TocaMe09 - on the way to the venue DIKTATUR DER SICHERHEIT|CC BY-SA 2.0|Sven Steinmeyer
Ein Gastkommentar von RA Prof. Dr. Andreas Gran, LL.M.
Die Unmöglichkeit, Gräueltaten in unserer Welt zu verhindern, macht Angst, sie verunsichert uns. Rechtsgeschichtlich wurde deshalb schon oft versucht, Täter vorab zu erkennen, deren Taten zu antizipieren. Nun wollen Politiker abermals demonstrativ „Sicherheitsgesetze“ verabschieden, um uns in Sicherheit zu wiegen, gerade vor der vorgezogenen Wahl, medienwirksam und auf Sorgen basierend. Diese Aktivität reiht sich ein in Chatüberwachung, Gesichtserkennung und dergleichen. Nachvollziehbar sind die Bemühungen insoweit, als nun Verantwortliche beim Staat gesucht werden, der bekanntermaßen einen Fürsorgeauftrag hat. Es muss allerdings unbedingt besonnen im Sinne des Rechtsstaats vorgegangen werden, damit sicherheitspolitischer Aktionismus nicht freiheitliche Bürgerrechte verdrängt, denn „Freiheit stirbt mit Sicherheit“.

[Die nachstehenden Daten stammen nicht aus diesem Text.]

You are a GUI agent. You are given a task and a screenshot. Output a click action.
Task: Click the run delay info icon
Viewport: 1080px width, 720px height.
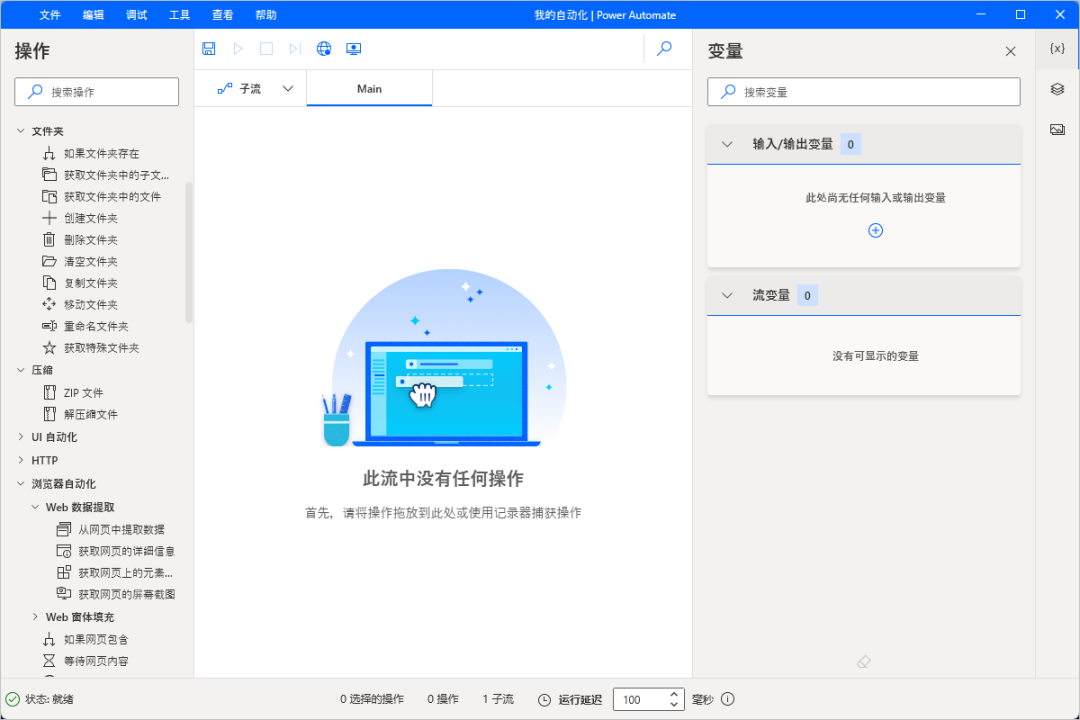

Auch nach dem neuen, schrecklichen Anschlag sollten staatliche Eingriffe nicht bedenkenlos ausgeweitet werden. Die ersehnte Sicherheit wird das nicht gewährleisten, sondern ein unbeschwertes öffentliches Leben kaum noch ermöglichen. Täter, die zu solch abscheulichen Taten fähig und skrupellos genug sind, werden sich nicht abschrecken lassen und es gibt leider unzählige Mittel, um weitreichend Gewalt anzuwenden. Wir erleben das anschaulich in den Kriegsregionen. Wo also soll die Grenze gezogen werden?
Rechtsstaatlich bedenklich ist insbesondere, wenn pauschal „prophylaktische“ Eingriffsrechte ausgeweitet werden. Bei ausreichendem Verdacht ist das längst möglich. Trotz der emotional durchaus nachvollziehbaren öffentlichen Sorge müssen Bürger weiterhin zugleich vor (potentieller) staatlicher Übergriffigkeit geschützt werden. Andernfalls wird das dann entstandene Kontroll- und Verbotsnetz selbst unkontrollierbar.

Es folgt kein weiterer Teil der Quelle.